On June 18, 2010, the governor issued Executive Order No. 005-2010, calling for the Constitutional Convention of 2010, which was convened from June 21 and adjourned on July 2. Delegates to the convention, selected by their respective County Councils, considered and voted on proposed changes to the Revised Constitution of American Samoa of 1967. As a result, 39 amendments were put forth and approved by the Constitutional Convention. However, the voters in a referendum rejected the proposed amendments by a vote of 70.2% opposed to the amendments.
Among the 39 amendments in the referendum, one would stop the enforcement of any U.S. federal law which local officials believe would be detrimental to the territory. It would give the American Samoa Government the right to opt out of federal laws deemed harmful to the local community. While it passed the Convention by the narrowest of margin, I objected to the proposed changes as I believe they were inappropriate as well as unconstitutional under the U.S. Constitution and under the terms of our unique political relationship with the United States. Again, when the matter was put to the voters of American Samoa, 70.2% also objected to the proposed changes.
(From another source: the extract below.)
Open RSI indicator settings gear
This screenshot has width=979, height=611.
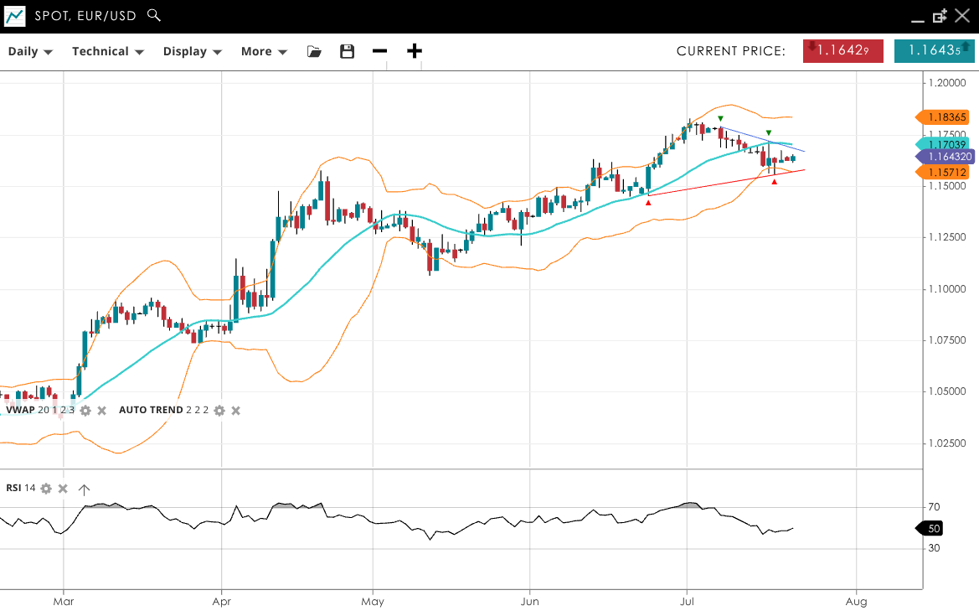point(46,488)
As I stated earlier, the leaders of Tutuila and Manu’a need to first set the parameters of our unique, political relationship with the United States, which should clearly define how federal laws apply to the territory. It is premature therefore to make changes to our relationship with the federal government when we have yet to fully review and resolve the issue of our two deeds of Cessions that provide the basis of our relationship with the United States.
I believe the voters of American Samoa agree and this is why they rejected what was put forward by the Convention. I believe our voters rejected these proposed changes because American Samoa has enjoyed a long and proud tradition of being part of the American family. Our sons and daughters have served in record numbers in every U.S. military engagement from WWII to present operations in Iraq and Afghanistan. We have stood with the U.S. for the past 111 years, and the people of American Samoa honor the sacrifices of our military men and women who have fought and died for the liberties which we cherish.
Faleomavaega concluded his letter by stating, “In honor of those sacrifices, I am requesting that my letter be made part of the C-24 record and I am hopeful that our territorial Legislature will also present its views on these important issues.”